There are some 160,000 mobile telephones nationwide.
     The old service was doomed to fail.  Each major city had one or two
powerful transmitters to communicate with all car phones in a 30- to 50-mile
radius.  To make a call from a car, you must find a vacant channel, then call
the operator and supply the number you want to call.  The operator dials the
number and connects you when the party answers.  Only a few companies have dial
it yourself service.  If someone wants to call you, they must first find the
mobile phone operator in your area.  The operator finds a vacant channel and
transmits a series of tones that correspond to your phone and make it ring-sort
of as if it were a pager.  Once you answer, the operator connects you and the
caller.
     Clearly, the system was slow.  Worse, it could only serve a few users at a
time.  During rush hour, there was little hope of making a call.  Few channels
could be added because of the dearth of frequencies for that kind of operation.

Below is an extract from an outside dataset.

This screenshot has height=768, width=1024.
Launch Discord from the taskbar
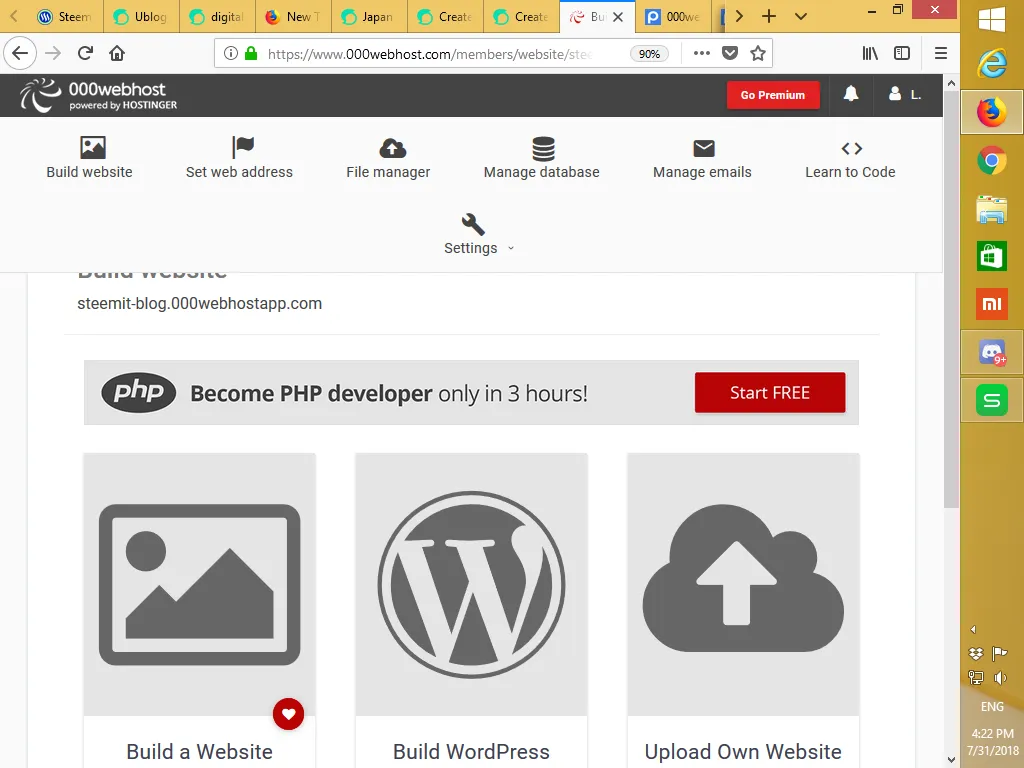pyautogui.click(x=991, y=353)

So now you can't get a mobile phone of this type unless someone else gives one 
up.
     Enter the cellular mobile radio.  Instead of only 1 or 2 transmitters, an 
area is divided up into many small sections, called 'cells'.  Wach has it's own
low-powered transmitter just strong enough to serve it's cell.  An average cell
covers from one to eight square miles and varies in shape from a circle to a
squashed football.  Each cell touches another, some overlap slightly.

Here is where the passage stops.